New UK pension pools have patient capital role – government consultation

Review of financing for innovation is advised by high-level group of experts

The UK’s nascent local authority pension fund pools could prove a boost for “patient capital”, according to a new government consultation into financing innovation.

The eight pools are currently being formed out of the 89 local authority pension schemes in one of the most sweeping changes ever in the sector.

“As set out in the guidelines establishing these pools of capital, this pooling will also enable administering authorities to improve their capacity and capability to invest in large-scale infrastructure projects and other illiquid or alternative assets, including venture capital and other forms of patient capital,” the government document states.
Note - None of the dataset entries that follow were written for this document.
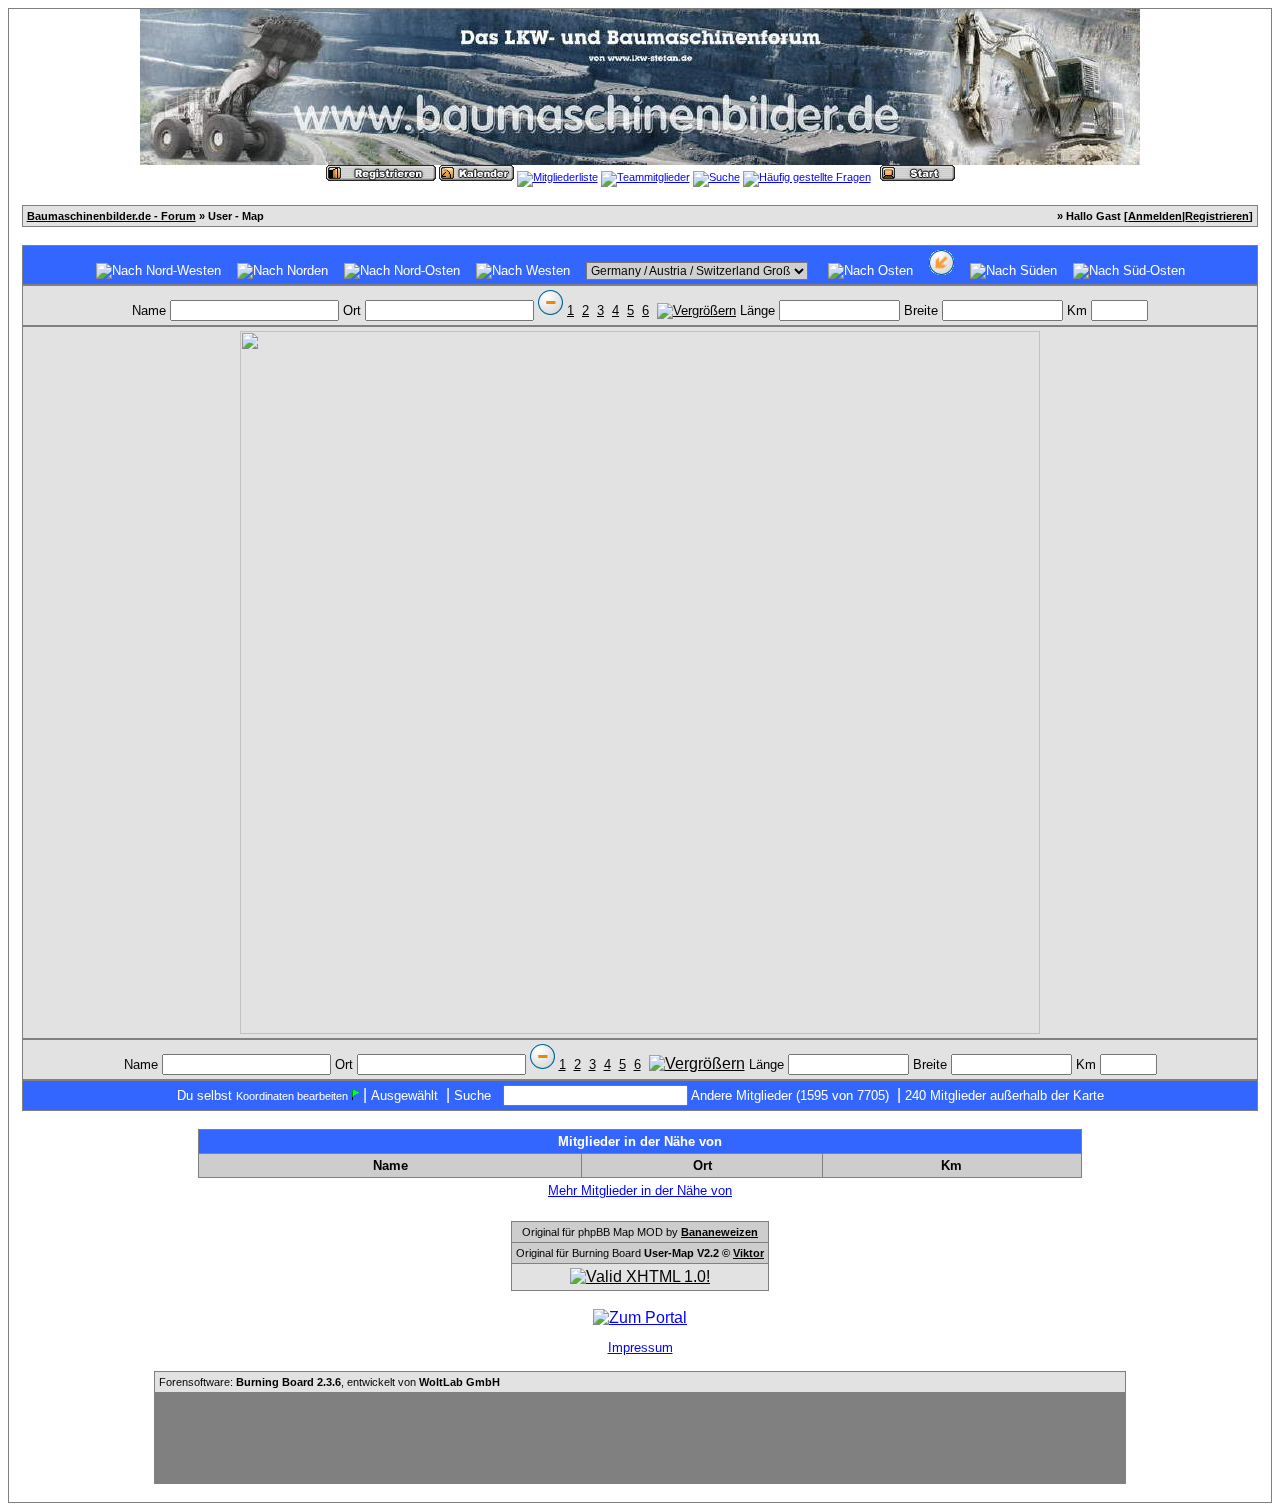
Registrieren (1217, 216)
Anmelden (1155, 216)
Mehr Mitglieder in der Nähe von (640, 1190)
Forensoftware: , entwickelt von (329, 1382)
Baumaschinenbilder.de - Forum (111, 216)
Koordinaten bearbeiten (292, 1096)
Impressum (640, 1347)
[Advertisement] (640, 1438)
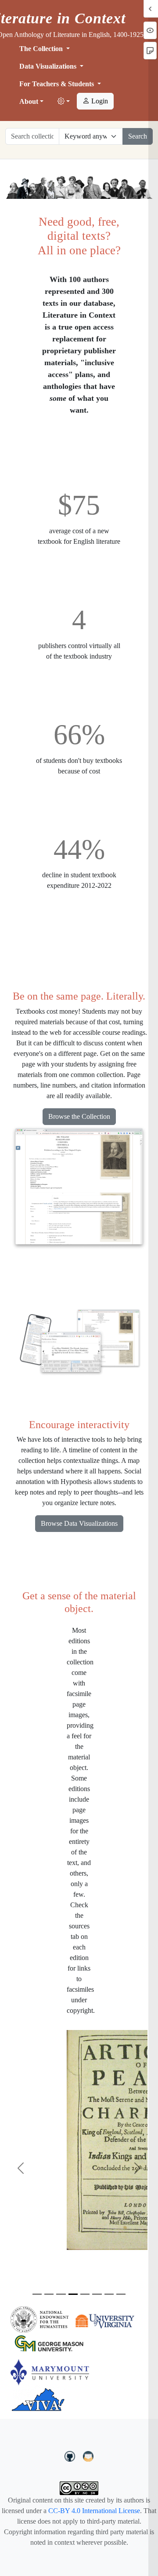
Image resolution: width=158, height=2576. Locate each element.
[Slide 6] (96, 2294)
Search (137, 136)
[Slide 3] (60, 2294)
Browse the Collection (79, 1116)
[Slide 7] (109, 2294)
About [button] (28, 101)
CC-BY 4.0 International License (94, 2510)
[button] (63, 101)
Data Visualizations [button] (48, 66)
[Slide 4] (73, 2294)
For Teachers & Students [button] (57, 84)
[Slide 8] (121, 2294)
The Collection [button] (42, 48)
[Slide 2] (49, 2294)
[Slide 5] (85, 2294)
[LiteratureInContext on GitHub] (71, 2455)
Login (99, 101)
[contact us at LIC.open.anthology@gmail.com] (88, 2455)
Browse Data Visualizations (79, 1523)
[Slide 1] (37, 2294)
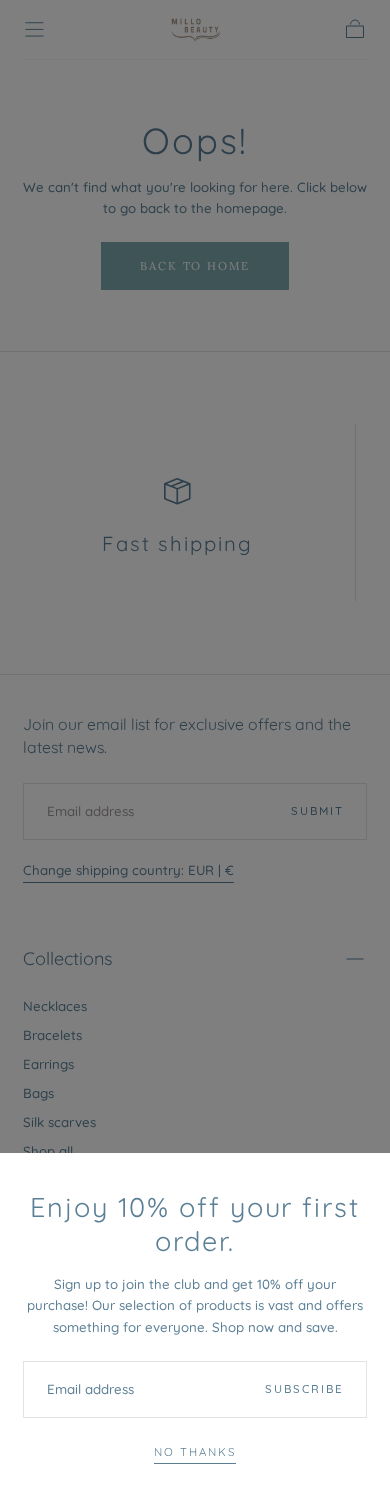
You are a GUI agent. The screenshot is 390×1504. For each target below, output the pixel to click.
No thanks (194, 1452)
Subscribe (304, 1389)
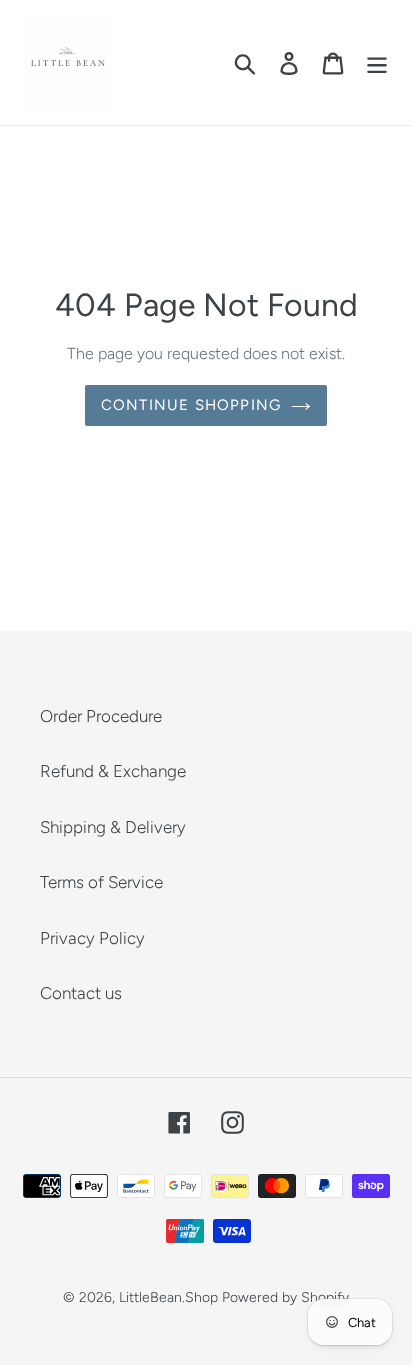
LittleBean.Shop (168, 1297)
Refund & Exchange (113, 771)
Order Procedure (101, 716)
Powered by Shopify (285, 1297)
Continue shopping (191, 405)
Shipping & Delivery (113, 827)
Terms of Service (101, 882)
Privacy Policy (92, 938)
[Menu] (377, 63)
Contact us (81, 993)
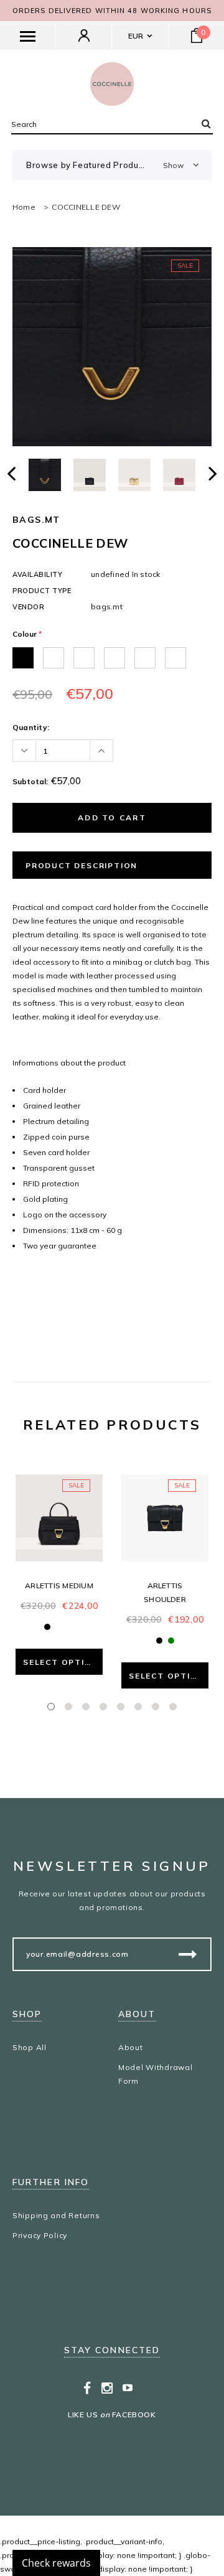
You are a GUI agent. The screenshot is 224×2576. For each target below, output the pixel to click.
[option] (112, 346)
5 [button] (120, 1706)
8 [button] (173, 1706)
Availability (37, 574)
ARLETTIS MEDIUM (59, 1585)
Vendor (28, 606)
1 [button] (51, 1706)
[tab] (112, 1278)
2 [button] (68, 1706)
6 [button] (138, 1706)
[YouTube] (128, 2387)
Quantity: (30, 727)
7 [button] (155, 1706)
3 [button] (86, 1706)
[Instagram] (107, 2387)
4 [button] (103, 1706)
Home (23, 207)
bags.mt (36, 519)
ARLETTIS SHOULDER (165, 1592)
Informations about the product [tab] (69, 1062)
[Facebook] (87, 2387)
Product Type (42, 590)
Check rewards (56, 2563)
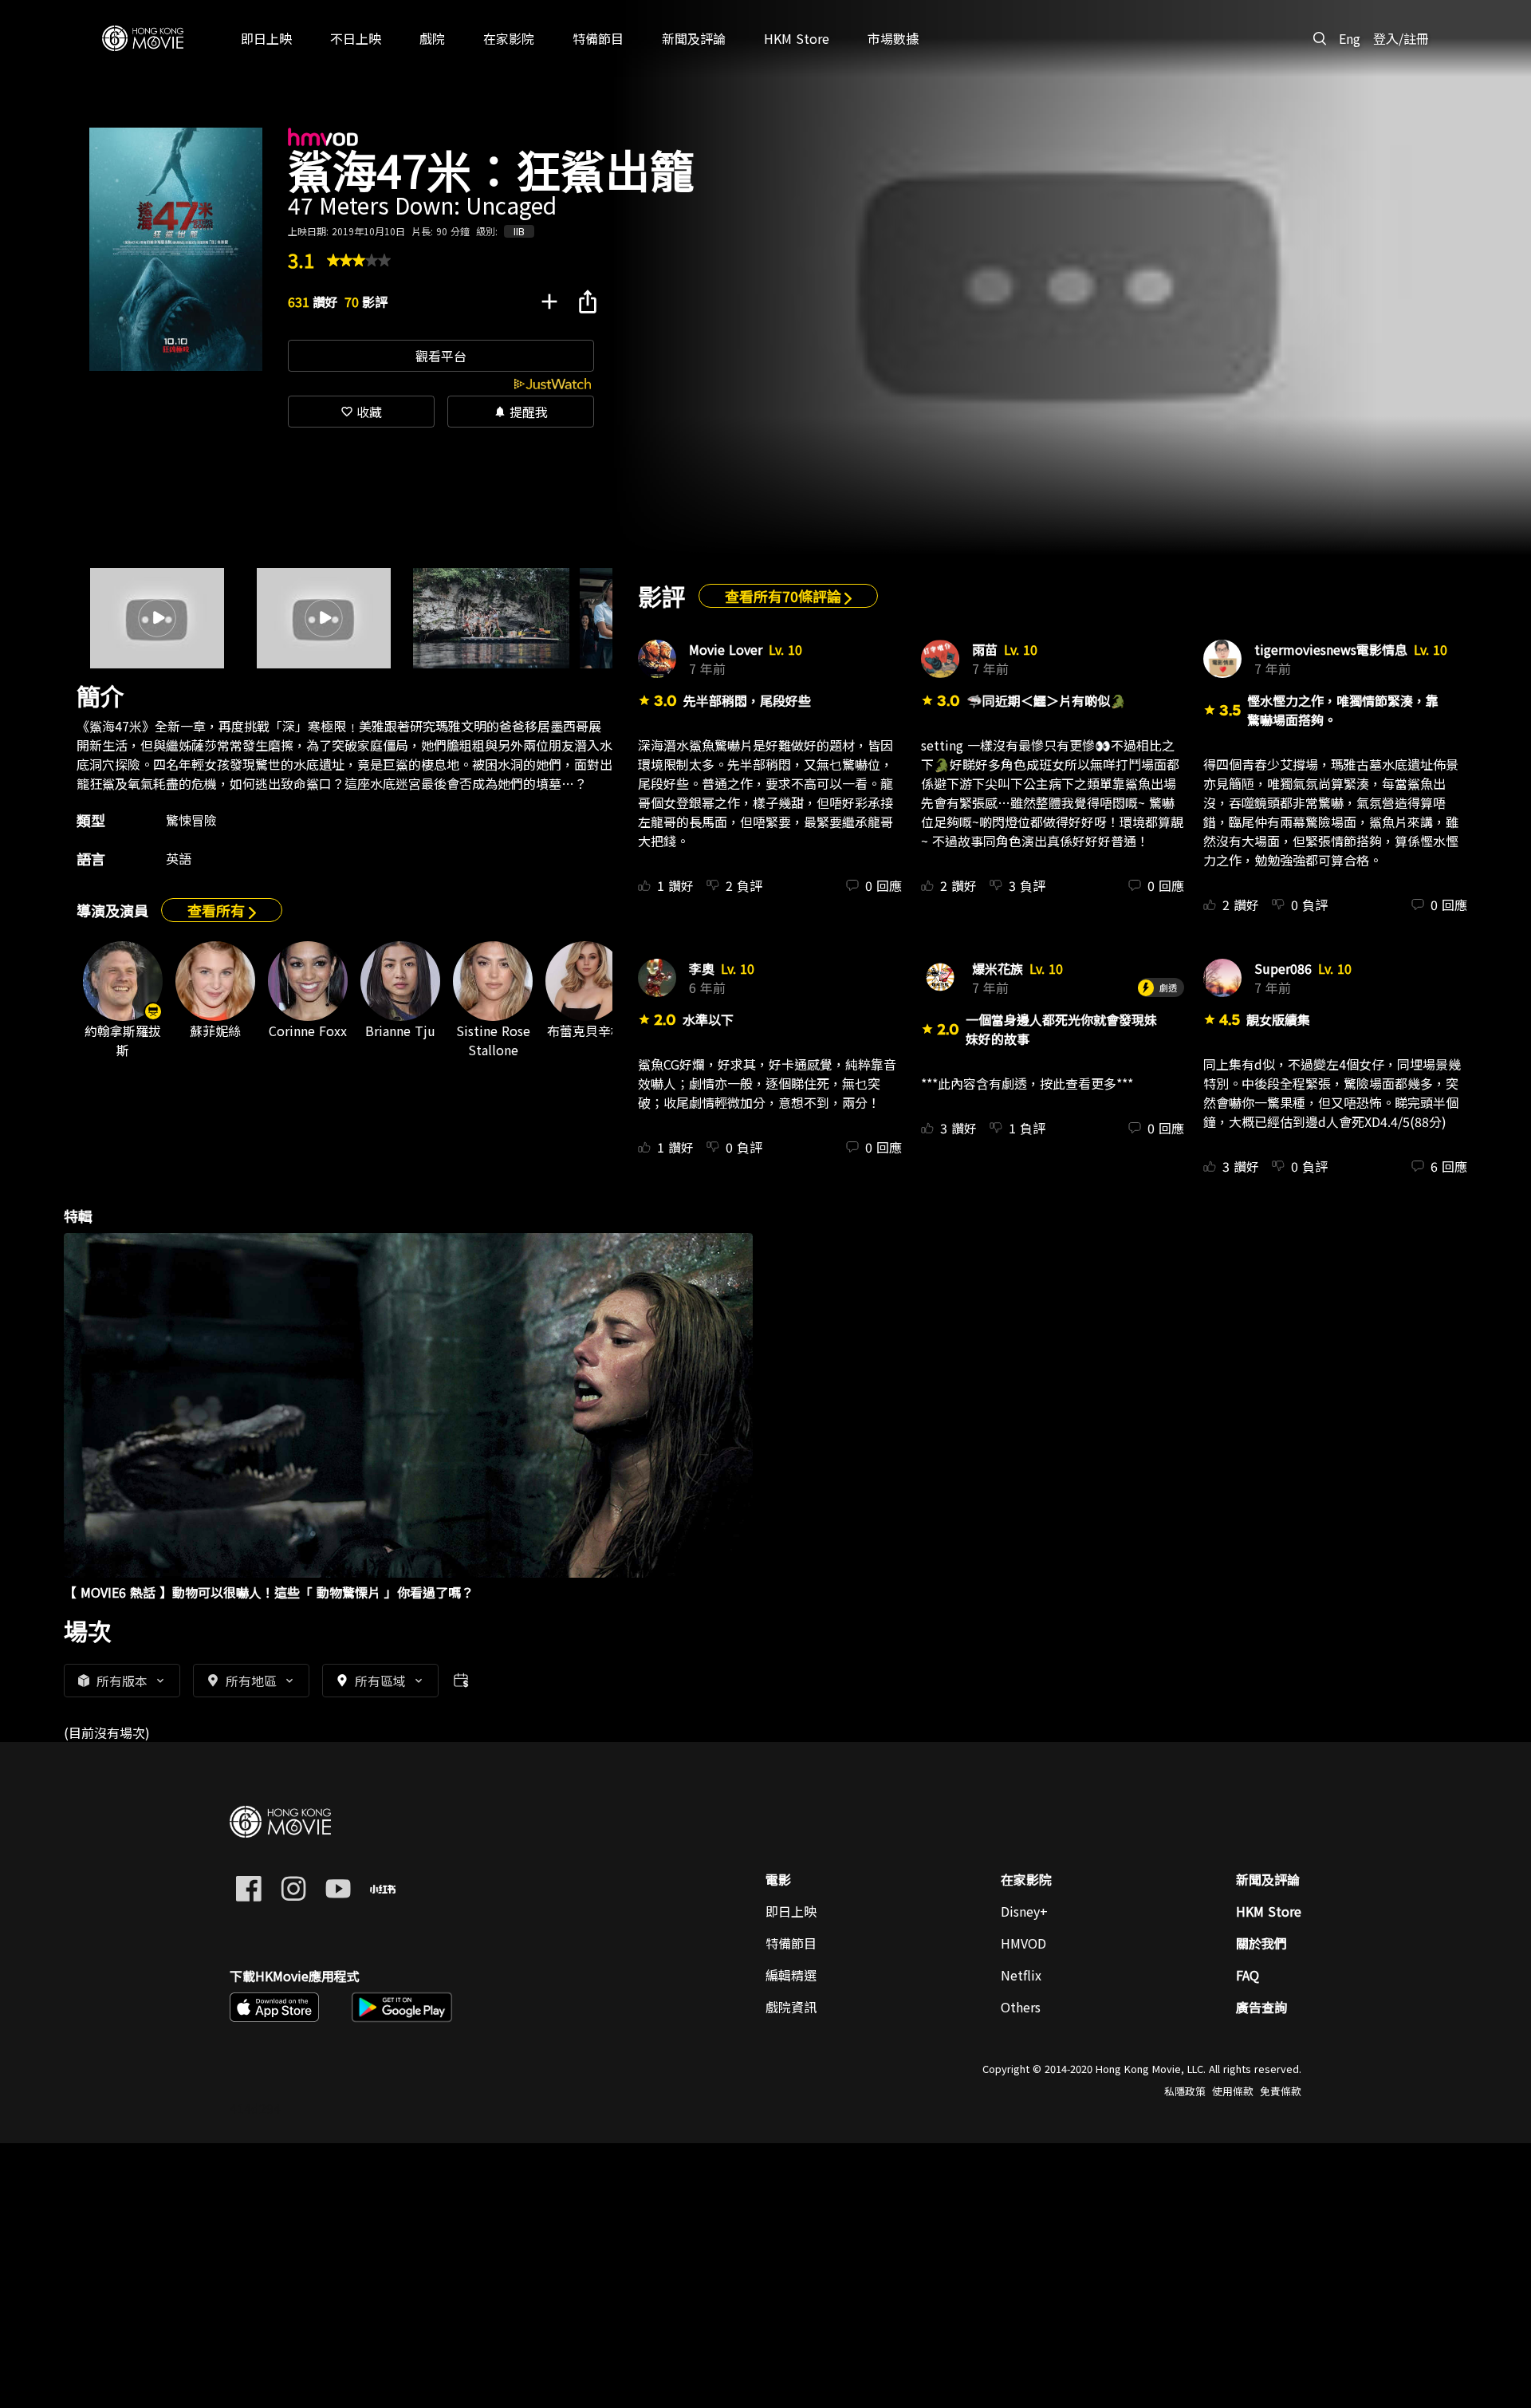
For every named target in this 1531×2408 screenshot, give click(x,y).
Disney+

The consultation — in the context of the Treasury’s Patient Capital Review — is being advised by an expert panel chaired by Sir Damon Buffini, the former head of private equity house Permira. Members include names like Nigel Wilson (Legal & General), Neil Woodford (Woodford Investment Management), Gervais Williams (Miton Group), Tay Lim Hok (Singapore’s GIC) and Nikhil Rathi (London Stock Exchange).

Star fund manager Woodford’s firm launched a fund called the patient Capital Trust in 2015; it has grown to £829.5m.

Chancellor [Finance Minister] Philip Hammond, in the foreword to the report, said a lack of access to long-term investment is stymying the development of “young innovative firms, such as those commercialising research from our universities”.

The document argues that patient capital “requires experienced and talented fund managers”.“The challenges faced by a fund manager in raising his or her first fund,” it states, “create a natural market entry barrier to new fund managers and evidence suggests that successful fund managers in the UK are also able to scale up their activities less quickly than those in the US.” It said the UK could set up a programme along the lines of the Kauffman foundation’s ‘venture capital fellowship’ scheme.

Barriers to investing in patient capital among pension funds include a lack of scale at the individual fund level and the “perception of risk”.

Despite the Law Commission’s recent review of fiduciary duty, the paper cites stakeholders raising “questions about the quality of scheme trustees’ investment decision making”.

The paper calls for the “development of a more open attitude to investment in patient capital”.

Specific measures could include providing greater clarity about the ability of pension fund trustees to make investments in patient capital, the effect of existing legislation in permitting this kind of investment, practical examples of such investments, and more detailed guidance for funds “to satisfy themselves that they are acting prudently”.

The review comes five years after the government-backed Kay Review into market short-termism. Martin Gilbert, CEO of Aberdeen Asset Management, this week argued it has not made enough progress and that the review of fiduciary duty “has not yet been taken on board by institutions”.

The government consultation ends on September 22.